### [RECORDS]
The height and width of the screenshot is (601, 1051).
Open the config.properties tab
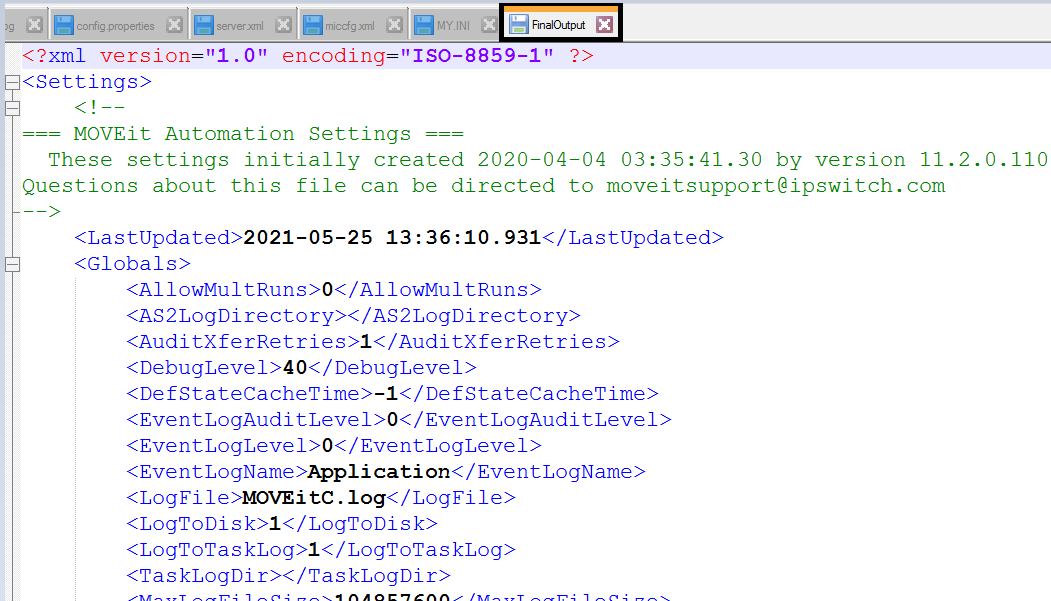point(115,24)
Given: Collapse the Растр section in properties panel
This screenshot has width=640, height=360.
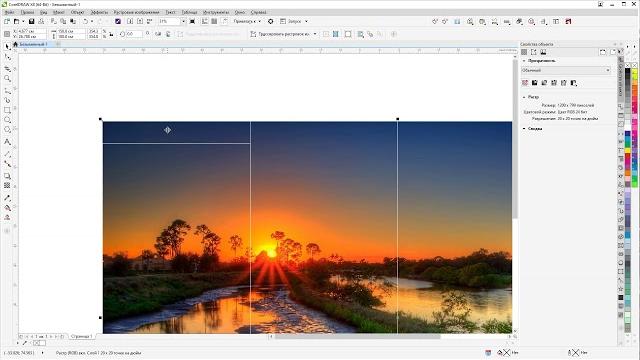Looking at the screenshot, I should pyautogui.click(x=524, y=97).
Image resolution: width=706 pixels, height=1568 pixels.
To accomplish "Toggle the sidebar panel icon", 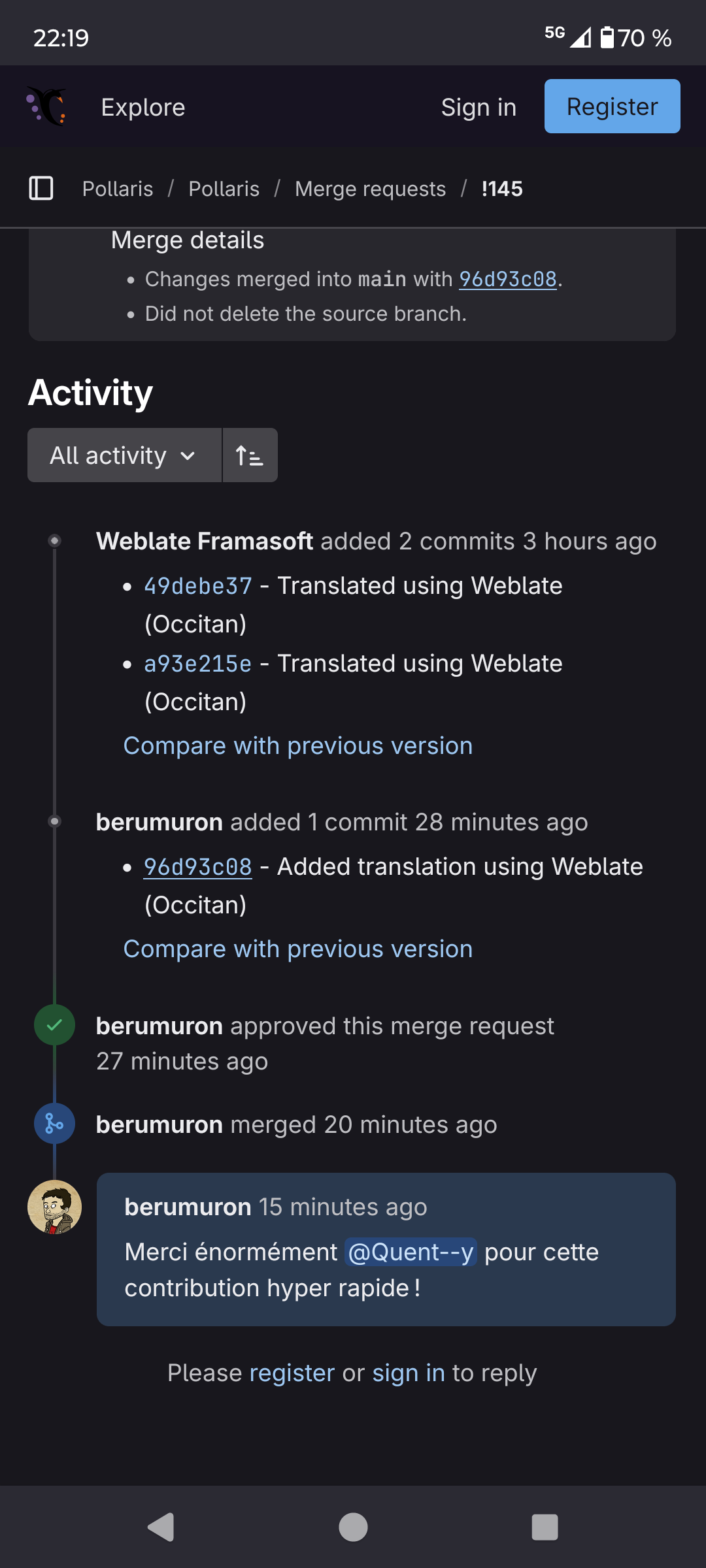I will pos(41,188).
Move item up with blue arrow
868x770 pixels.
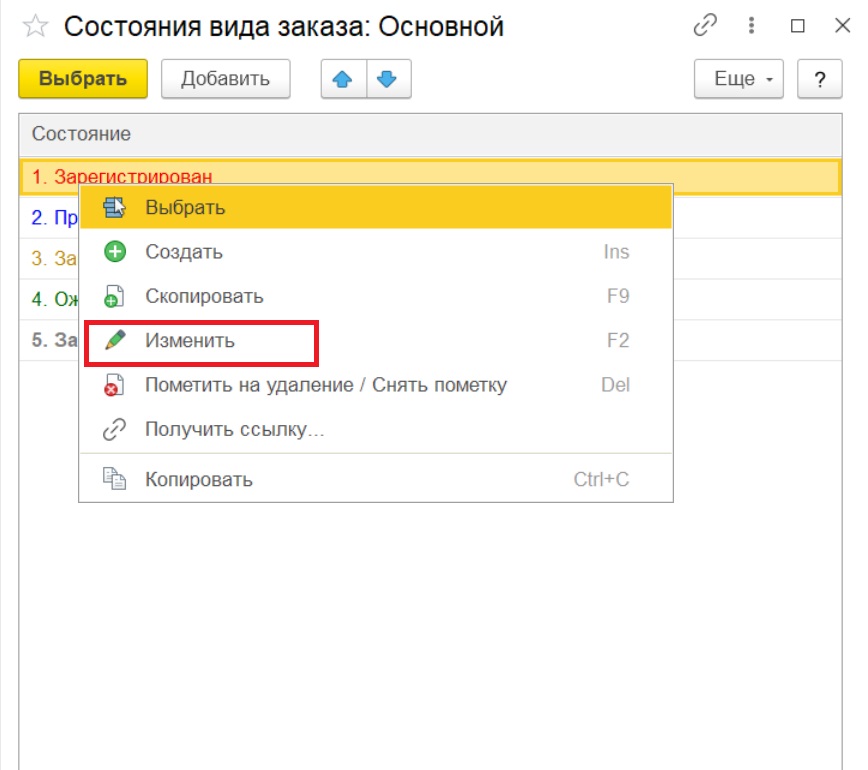pos(343,80)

### [TASK TO CARRY OUT]
Only the lines from the beginning of the listing through the line with "Image resolution: width=706", both ends included, are to be repeated exactly; pictures stay out.

### [ANSWER]
The height and width of the screenshot is (601, 1051).
Open the config.properties tab
point(115,24)
Given: Collapse the Растр section in properties panel
This screenshot has width=640, height=360.
Looking at the screenshot, I should pyautogui.click(x=524, y=97).
Image resolution: width=706 pixels, height=1568 pixels.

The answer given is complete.